И она посмотрела на старушку с трогательной непосредственностью.
— Да, наверное, — не стала расстраивать ее клиентка. — Боязно только как-то. Такая сумма. У нас вон на прошлой неделе у почтальонши пенсию инвалидскую отобрали. Прямо в подъезде у почтовых ящиков, пока она газеты по ящикам рассовывала. И деньги небольшие, а вот польстились…
— Ну, так то пенсия! — секретарша искушенно фыркнула. — Любому дураку, извините, известно, когда приходит почтальон. Запросто могли узнать и день, в который она носила пенсии. Тут любой подросток мог постараться, так ведь?
— Оно верно, — подтвердила женщина, удивившись, что ни разу не подумала об этом, а все удивлялась, как могли так запросто, среди бела дня и наверняка ограбить. — Сейчас преступник пошел изворотливый. Проследит за кем хочешь.
— Ну вот! — обрадованно подхватила девушка. — А вам-то опасаться нечего. Вы же никому не говорили, куда и зачем идете, или я ошибаюсь?

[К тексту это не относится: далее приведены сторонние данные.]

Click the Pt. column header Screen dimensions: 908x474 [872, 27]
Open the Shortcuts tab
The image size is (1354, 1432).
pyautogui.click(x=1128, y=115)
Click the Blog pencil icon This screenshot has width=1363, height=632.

— Нет, что вы! Кому сейчас о таком можно говорить! Кругом зависть да сплетни. Так я и не знала, что деньги именно сегодня будут, как же я могла заранее говорить!
— Именно! — подхватила девушка и, потянувшись, щелкнула тумблером чайника. — Я вас сейчас чаем напою с печеньем. Хотите?

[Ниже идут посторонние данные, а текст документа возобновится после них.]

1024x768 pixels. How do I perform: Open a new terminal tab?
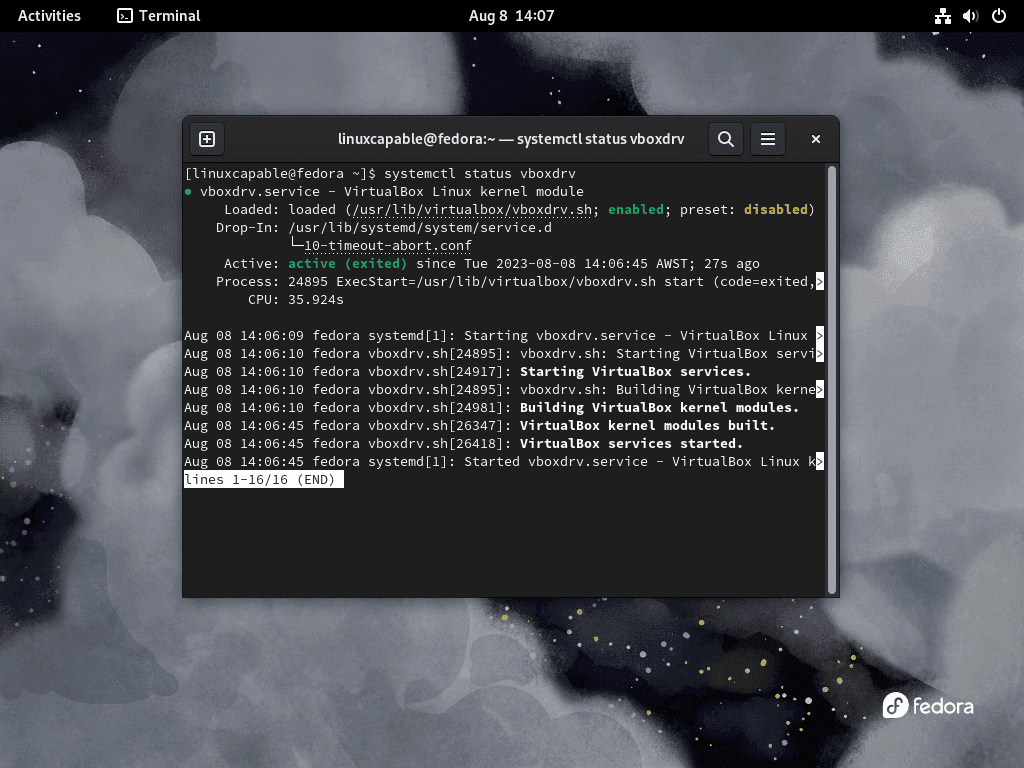207,139
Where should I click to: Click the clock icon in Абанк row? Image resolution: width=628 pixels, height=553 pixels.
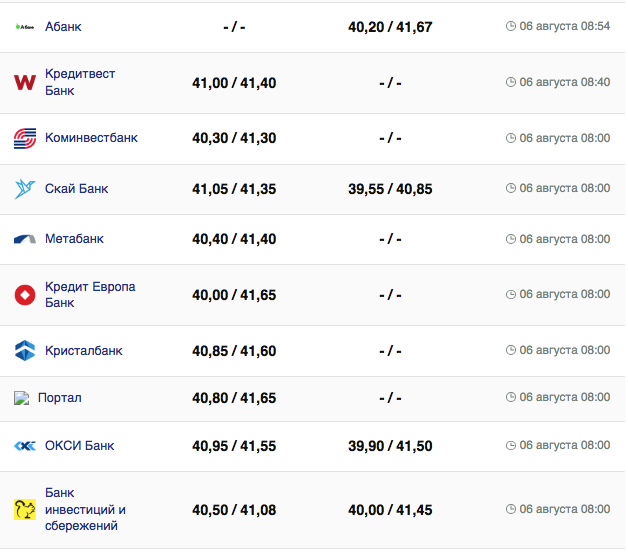click(511, 26)
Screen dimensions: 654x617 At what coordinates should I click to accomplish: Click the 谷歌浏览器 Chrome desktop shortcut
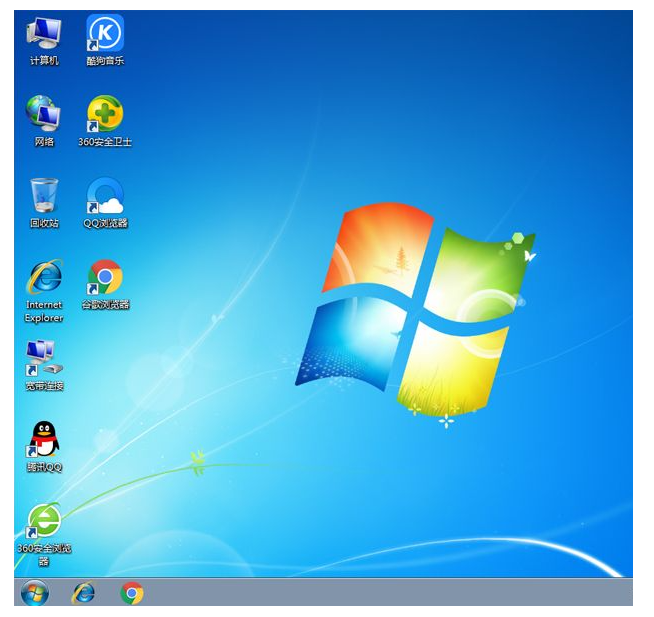[x=105, y=277]
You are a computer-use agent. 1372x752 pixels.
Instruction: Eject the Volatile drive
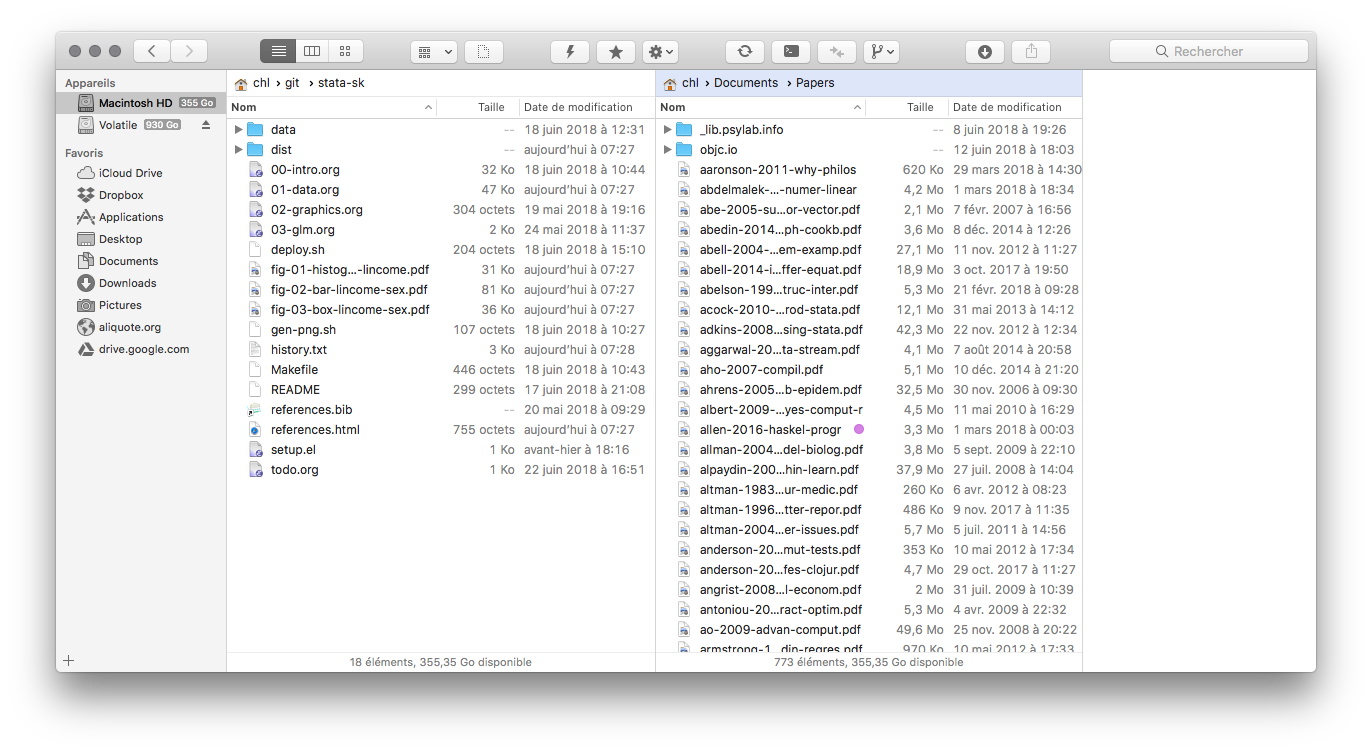click(x=206, y=125)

— Конечно, спасибо большое, — обрадовалась женщина и потянула с головы теплый шерстяной платок. — Я так разволновалась, что даже во рту пересохло. Шутка ли, такие деньги. Как поеду на автобусе, ума ни приложу.
— Да зачем же на автобусе?! — изумленно воскликнула девушка, заваривая пакетик с чаем и кидая в чашку пару ложечек сахара. — Мы вам такси вызовем. А родственников у вас нет в городе? Я имею в виду таких, чтобы могли за вами на машине приехать и встретить. Подождали бы пока у нас, они бы и подъехали.

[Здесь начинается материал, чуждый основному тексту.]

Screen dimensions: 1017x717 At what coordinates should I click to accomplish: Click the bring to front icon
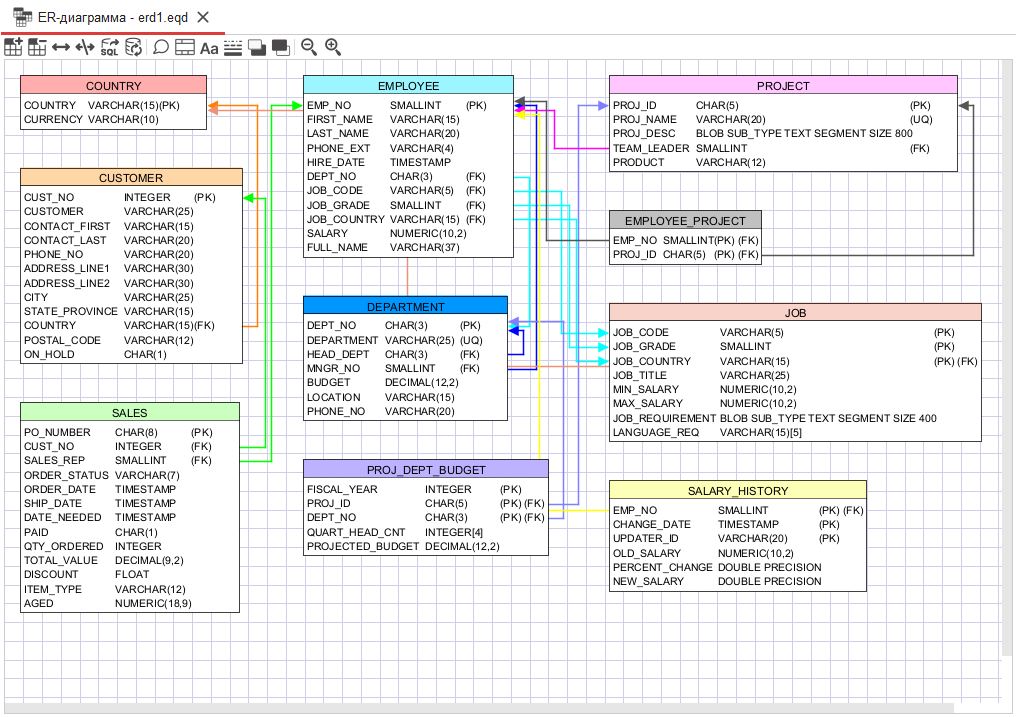tap(257, 47)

— Нет никого здесь, девочка. Никого! — Лицо пожилой женщины жалобно сморщилось. — Потому и спешу с продажей квартиры. Уехать хочу к сыну на Украину. Там внучка младшая должна вот-вот замуж выйти. Хочу молодой семье деньгами помочь. Глядишь, и пригреют старуху.
На край стола ей поставили поднос с чашкой чая и крохотным блюдцем с рассыпчатым печеньем в виде розочек. Женщина неловко пододвинула стул и, расстегнув тяжелое зимнее пальто, принялась макать печенье в чай. Угощение было вкусным, и, сильно стесняясь, она попросила добавки. Девушка весело расхохоталась, подлила ей еще кипятку, сунула в чашку очередной пакетик чая, всыпала сахару и добавила пару печений. Женщина продолжала угощаться. Через пять минут она обмахнула крошки с пальто, поправила на шее платок и, отодвинув от себя поднос, проговорила:
— Вкусно. Спасибо тебе, милая. Прямо и не знаю, что сказать. Хорошая ты девушка. Очень на младшую внучку мою похожа.
— Это на ту, которая замуж собралась? — девушка лукаво улыбнулась из-под низкой пушистой челки.
— На нее…
Она хотела добавить что-то еще, но тут дверь в приемную распахнулась, и из темного коридора на дорогое ковровое покрытие приемной ступила высокая стройная женщина.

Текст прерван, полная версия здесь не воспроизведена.